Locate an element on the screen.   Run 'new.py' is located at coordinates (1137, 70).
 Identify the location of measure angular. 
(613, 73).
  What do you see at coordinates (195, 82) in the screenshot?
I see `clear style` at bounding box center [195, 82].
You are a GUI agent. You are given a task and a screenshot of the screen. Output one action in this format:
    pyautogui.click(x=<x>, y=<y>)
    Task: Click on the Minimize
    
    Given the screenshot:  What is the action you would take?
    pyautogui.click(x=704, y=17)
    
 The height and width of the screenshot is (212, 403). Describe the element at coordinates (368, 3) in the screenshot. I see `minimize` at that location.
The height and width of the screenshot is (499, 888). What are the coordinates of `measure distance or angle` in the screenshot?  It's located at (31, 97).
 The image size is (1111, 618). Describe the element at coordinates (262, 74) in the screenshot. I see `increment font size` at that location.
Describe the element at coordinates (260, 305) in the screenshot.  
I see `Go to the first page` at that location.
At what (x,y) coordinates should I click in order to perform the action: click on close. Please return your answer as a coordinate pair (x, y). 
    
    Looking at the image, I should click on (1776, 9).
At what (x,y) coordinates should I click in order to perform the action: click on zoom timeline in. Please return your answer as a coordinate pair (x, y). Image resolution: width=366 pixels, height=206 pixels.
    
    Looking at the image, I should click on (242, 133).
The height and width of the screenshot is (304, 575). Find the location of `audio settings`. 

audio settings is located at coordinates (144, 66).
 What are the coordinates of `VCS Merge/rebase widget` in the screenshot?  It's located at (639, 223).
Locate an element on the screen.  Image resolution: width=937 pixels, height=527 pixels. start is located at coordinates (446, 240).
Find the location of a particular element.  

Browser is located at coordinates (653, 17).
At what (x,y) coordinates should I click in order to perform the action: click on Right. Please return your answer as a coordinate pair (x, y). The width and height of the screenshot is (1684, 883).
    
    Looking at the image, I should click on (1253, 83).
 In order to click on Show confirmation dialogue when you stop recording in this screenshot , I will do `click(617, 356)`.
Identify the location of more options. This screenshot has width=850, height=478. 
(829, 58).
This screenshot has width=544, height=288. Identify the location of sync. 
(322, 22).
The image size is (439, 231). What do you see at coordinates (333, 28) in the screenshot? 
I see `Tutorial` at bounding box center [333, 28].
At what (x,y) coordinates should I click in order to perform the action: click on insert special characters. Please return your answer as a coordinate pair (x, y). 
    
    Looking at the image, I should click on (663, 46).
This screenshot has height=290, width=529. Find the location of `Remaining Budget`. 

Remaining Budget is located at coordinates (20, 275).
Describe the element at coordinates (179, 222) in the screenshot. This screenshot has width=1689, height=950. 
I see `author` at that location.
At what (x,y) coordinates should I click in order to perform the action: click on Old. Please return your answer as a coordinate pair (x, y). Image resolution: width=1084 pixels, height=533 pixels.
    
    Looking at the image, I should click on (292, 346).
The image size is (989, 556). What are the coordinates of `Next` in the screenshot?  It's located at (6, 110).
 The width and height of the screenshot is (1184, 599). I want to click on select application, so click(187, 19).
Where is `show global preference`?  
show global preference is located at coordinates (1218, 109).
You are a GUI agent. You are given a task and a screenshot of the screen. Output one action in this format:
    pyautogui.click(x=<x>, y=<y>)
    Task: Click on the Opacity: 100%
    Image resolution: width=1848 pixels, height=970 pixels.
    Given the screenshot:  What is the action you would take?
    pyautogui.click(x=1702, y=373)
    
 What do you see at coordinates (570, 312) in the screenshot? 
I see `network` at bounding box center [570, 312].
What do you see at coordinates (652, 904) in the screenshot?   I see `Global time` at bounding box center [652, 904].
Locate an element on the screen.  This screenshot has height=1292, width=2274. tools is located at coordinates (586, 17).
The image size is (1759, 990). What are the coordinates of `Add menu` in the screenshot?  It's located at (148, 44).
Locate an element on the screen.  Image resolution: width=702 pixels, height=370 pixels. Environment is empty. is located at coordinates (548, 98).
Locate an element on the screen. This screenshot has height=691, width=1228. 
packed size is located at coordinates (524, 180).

* EXERCISE PROMPT
Convert the lines above into a JSON list of strings, one string per line, with blank lines omitted.

* FINISHED EXERCISE
[
  "Locate an element on the screen.   Run 'new.py' is located at coordinates (1137, 70).",
  " Identify the location of measure angular. ",
  "(613, 73).",
  "  What do you see at coordinates (195, 82) in the screenshot?",
  "I see `clear style` at bounding box center [195, 82].",
  "You are a GUI agent. You are given a task and a screenshot of the screen. Output one action in this format:",
  "    pyautogui.click(x=<x>, y=<y>)",
  "    Task: Click on the Minimize",
  "    Given the screenshot:  What is the action you would take?",
  "    pyautogui.click(x=704, y=17)",
  " The height and width of the screenshot is (212, 403). Describe the element at coordinates (368, 3) in the screenshot. I see `minimize` at that location.",
  "The height and width of the screenshot is (499, 888). What are the coordinates of `measure distance or angle` in the screenshot?  It's located at (31, 97).",
  " The image size is (1111, 618). Describe the element at coordinates (262, 74) in the screenshot. I see `increment font size` at that location.",
  "Describe the element at coordinates (260, 305) in the screenshot.  ",
  "I see `Go to the first page` at that location.",
  "At what (x,y) coordinates should I click in order to perform the action: click on close. Please return your answer as a coordinate pair (x, y). ",
  "    Looking at the image, I should click on (1776, 9).",
  "At what (x,y) coordinates should I click in order to perform the action: click on zoom timeline in. Please return your answer as a coordinate pair (x, y). Image resolution: width=366 pixels, height=206 pixels.",
  "    Looking at the image, I should click on (242, 133).",
  "The height and width of the screenshot is (304, 575). Find the location of `audio settings`. ",
  "audio settings is located at coordinates (144, 66).",
  " What are the coordinates of `VCS Merge/rebase widget` in the screenshot?  It's located at (639, 223).",
  "Locate an element on the screen.  Image resolution: width=937 pixels, height=527 pixels. start is located at coordinates (446, 240).",
  "Find the location of a particular element.  ",
  "Browser is located at coordinates (653, 17).",
  "At what (x,y) coordinates should I click in order to perform the action: click on Right. Please return your answer as a coordinate pair (x, y). The width and height of the screenshot is (1684, 883).",
  "    Looking at the image, I should click on (1253, 83).",
  " In order to click on Show confirmation dialogue when you stop recording in this screenshot , I will do `click(617, 356)`.",
  "Identify the location of more options. This screenshot has width=850, height=478. ",
  "(829, 58).",
  "This screenshot has width=544, height=288. Identify the location of sync. ",
  "(322, 22).",
  "The image size is (439, 231). What do you see at coordinates (333, 28) in the screenshot? ",
  "I see `Tutorial` at bounding box center [333, 28].",
  "At what (x,y) coordinates should I click in order to perform the action: click on insert special characters. Please return your answer as a coordinate pair (x, y). ",
  "    Looking at the image, I should click on (663, 46).",
  "This screenshot has height=290, width=529. Find the location of `Remaining Budget`. ",
  "Remaining Budget is located at coordinates (20, 275).",
  "Describe the element at coordinates (179, 222) in the screenshot. This screenshot has width=1689, height=950. ",
  "I see `author` at that location.",
  "At what (x,y) coordinates should I click in order to perform the action: click on Old. Please return your answer as a coordinate pair (x, y). Image resolution: width=1084 pixels, height=533 pixels.",
  "    Looking at the image, I should click on (292, 346).",
  "The image size is (989, 556). What are the coordinates of `Next` in the screenshot?  It's located at (6, 110).",
  " The width and height of the screenshot is (1184, 599). I want to click on select application, so click(187, 19).",
  "Where is `show global preference`?  ",
  "show global preference is located at coordinates (1218, 109).",
  "You are a GUI agent. You are given a task and a screenshot of the screen. Output one action in this format:",
  "    pyautogui.click(x=<x>, y=<y>)",
  "    Task: Click on the Opacity: 100%",
  "    Image resolution: width=1848 pixels, height=970 pixels.",
  "    Given the screenshot:  What is the action you would take?",
  "    pyautogui.click(x=1702, y=373)",
  " What do you see at coordinates (570, 312) in the screenshot? ",
  "I see `network` at bounding box center [570, 312].",
  "What do you see at coordinates (652, 904) in the screenshot?   I see `Global time` at bounding box center [652, 904].",
  "Locate an element on the screen.  This screenshot has height=1292, width=2274. tools is located at coordinates (586, 17).",
  "The image size is (1759, 990). What are the coordinates of `Add menu` in the screenshot?  It's located at (148, 44).",
  "Locate an element on the screen.  Image resolution: width=702 pixels, height=370 pixels. Environment is empty. is located at coordinates (548, 98).",
  "Locate an element on the screen. This screenshot has height=691, width=1228. ",
  "packed size is located at coordinates (524, 180)."
]